----- SELECTED TEXT -----
Frederic Newton Gisborne, the subject of this biography, is grandson of John, and eldest son of Hartley P. Gisborne, of Darley Dale, Derbyshire; and on his mother’s side received his second name from her famous ancestor, Sir Isaac Newton. He was educated by the Rev. R. Pidcock, vicar of Warslow, Staffordshire, Dr. Cowan, Toxteth Park, Liverpool, and Rev. W. Thompson, of Cheadle, Cheshire, assisted by special instructors in mathematics, civil engineering, botany, etc.

In January, 1842, young Gisborne started upon a journey round the world, and during a tour of three and a half years visited the Cape de Verd and other Atlantic ocean islands, Australia, New Zealand and the Society islands, where he remained some time, taking an active part in withstanding the French occupation of those islands. He quitted Tahiti when the natives were defeated and Queen Pomare was banished to Bola-Bola. He then visited Pitcarn’s Island, the romantic home of the descendants of the mutineers of H.M.S. Bounty, where he was the guest of October Christian, the first child born upon that island. After touching at several other groups he arrived at the Sandwich islands, visiting during subsequent explorations Mouna Roa, the grandest volcano in the world, on the island of Hawaii. Thence he sailed to the Gulf of California, and landing upon the coast, rode across the continent to Vera Cruz, via the City of Mexico. He then travelled through Yucatan and Guatemala, and being from youth a keen sportsman and unerring rifle shot, had many stirring adventures during his travels, which terminated pro tem by his return to England during the spring of 1845.
----- GIVEN INFORMATION -----
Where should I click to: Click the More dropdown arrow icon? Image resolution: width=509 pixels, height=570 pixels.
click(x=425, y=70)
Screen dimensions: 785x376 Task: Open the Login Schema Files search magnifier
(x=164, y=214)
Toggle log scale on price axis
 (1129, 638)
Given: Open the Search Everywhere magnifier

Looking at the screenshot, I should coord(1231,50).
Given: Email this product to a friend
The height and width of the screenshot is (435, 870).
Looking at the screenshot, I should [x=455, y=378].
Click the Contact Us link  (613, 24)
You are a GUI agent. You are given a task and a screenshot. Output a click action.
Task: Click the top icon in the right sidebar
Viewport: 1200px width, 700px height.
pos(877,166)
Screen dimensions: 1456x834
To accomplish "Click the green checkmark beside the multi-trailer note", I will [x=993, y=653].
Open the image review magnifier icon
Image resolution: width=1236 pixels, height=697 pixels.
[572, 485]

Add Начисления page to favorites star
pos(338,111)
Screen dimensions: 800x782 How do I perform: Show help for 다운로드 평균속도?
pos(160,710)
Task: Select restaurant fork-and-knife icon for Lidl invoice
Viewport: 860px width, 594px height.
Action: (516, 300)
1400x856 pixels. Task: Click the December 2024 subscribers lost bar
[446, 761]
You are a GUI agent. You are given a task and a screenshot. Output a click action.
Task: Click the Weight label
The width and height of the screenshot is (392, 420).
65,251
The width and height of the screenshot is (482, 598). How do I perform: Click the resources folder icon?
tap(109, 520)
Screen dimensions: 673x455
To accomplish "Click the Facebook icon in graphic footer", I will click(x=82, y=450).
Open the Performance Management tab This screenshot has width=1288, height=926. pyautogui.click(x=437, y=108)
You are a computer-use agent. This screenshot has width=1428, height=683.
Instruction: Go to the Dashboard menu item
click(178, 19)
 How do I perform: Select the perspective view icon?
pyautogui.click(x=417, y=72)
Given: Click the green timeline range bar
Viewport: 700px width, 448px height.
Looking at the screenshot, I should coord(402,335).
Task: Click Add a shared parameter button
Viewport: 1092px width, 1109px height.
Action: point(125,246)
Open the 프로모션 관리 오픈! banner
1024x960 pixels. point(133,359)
-----
_TO DO:_ Write out the entire Gisborne passage word for word. Rely only on the biographical passage about Frederic Newton Gisborne.

_TASK SOLUTION:_
Frederic Newton Gisborne, the subject of this biography, is grandson of John, and eldest son of Hartley P. Gisborne, of Darley Dale, Derbyshire; and on his mother’s side received his second name from her famous ancestor, Sir Isaac Newton. He was educated by the Rev. R. Pidcock, vicar of Warslow, Staffordshire, Dr. Cowan, Toxteth Park, Liverpool, and Rev. W. Thompson, of Cheadle, Cheshire, assisted by special instructors in mathematics, civil engineering, botany, etc.

In January, 1842, young Gisborne started upon a journey round the world, and during a tour of three and a half years visited the Cape de Verd and other Atlantic ocean islands, Australia, New Zealand and the Society islands, where he remained some time, taking an active part in withstanding the French occupation of those islands. He quitted Tahiti when the natives were defeated and Queen Pomare was banished to Bola-Bola. He then visited Pitcarn’s Island, the romantic home of the descendants of the mutineers of H.M.S. Bounty, where he was the guest of October Christian, the first child born upon that island. After touching at several other groups he arrived at the Sandwich islands, visiting during subsequent explorations Mouna Roa, the grandest volcano in the world, on the island of Hawaii. Thence he sailed to the Gulf of California, and landing upon the coast, rode across the continent to Vera Cruz, via the City of Mexico. He then travelled through Yucatan and Guatemala, and being from youth a keen sportsman and unerring rifle shot, had many stirring adventures during his travels, which terminated pro tem by his return to England during the spring of 1845.